Hi @amkorba, you should try retrain a Bert based tokenizer and using customized Split()
. Let’s step by step to demostrate it
.
Step 1: Suppose you have a dataset (fraction.txt) likes below:
Hi 1-1/2 there
Lorem oweh 3/4
Step 2: Load pre-trained Bert tokenizer to HF Tokenizers
from tokenizers import Tokenizer
from tokenizers.pre_tokenizers import Split
tokenizer = Tokenizer.from_pretrained("bert-base-uncased")
Step 3: Define the patterns to split fraction
from tokenizers import Regex
pre_tokenizer = Split(
pattern=Regex("( ([1-9]\d*\-) | ([1-9]\d*\/[1-9]\d*) | ([1-9]\d*\-[1-9]\d*\/[1-9]\d*) )"),
behavior='isolated'
)
pre_tokenizer.pre_tokenize_str('Hi 1-1/2 there')

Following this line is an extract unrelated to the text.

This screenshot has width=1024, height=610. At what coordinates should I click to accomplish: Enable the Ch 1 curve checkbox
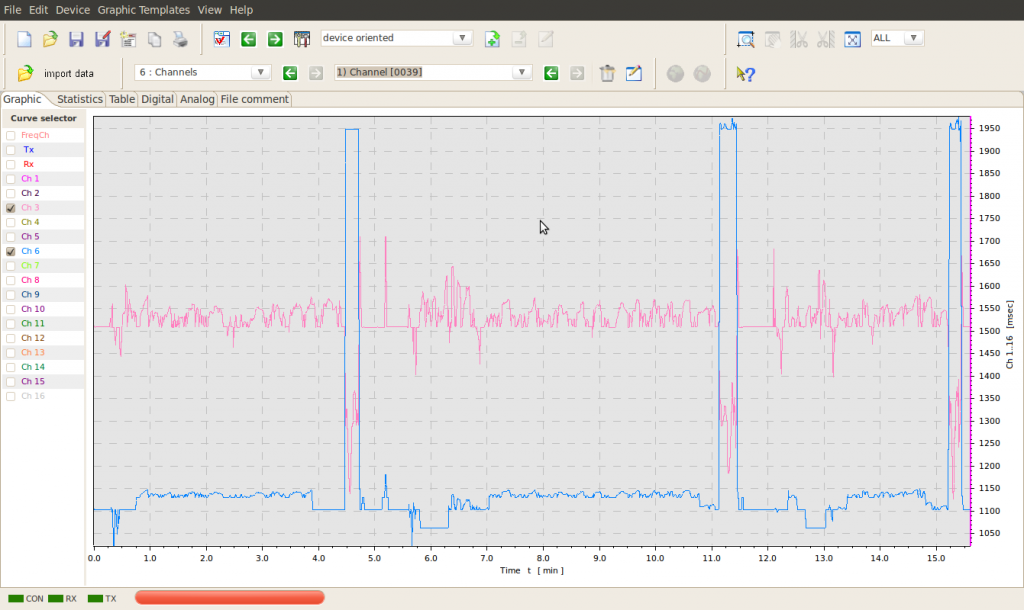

# > [('Hi', (0, 2)), (' 1-1/2 ', (2, 9)), ('there', (9, 14))] <-- it works!
Step 4: Re-train Bert tokenizer to learn fraction into your vocab!
from tokenizers.trainers import WordPieceTrainer
trainer = WordPieceTrainer(
vocab_size=30522, special_tokens=["[UNK]", "[CLS]", "[SEP]", "[PAD]", "[MASK]"]
)
files = ['/path/2/fraction.txt']
tokenizer.train(files, trainer)
Step 5: Check the new trained tokenizer!
tokenizer.encode("Hi 1-1/2 there").tokens
# > ['[CLS]', 'hi', ' 1-1/2 ', 'ther', '##e', '[SEP]']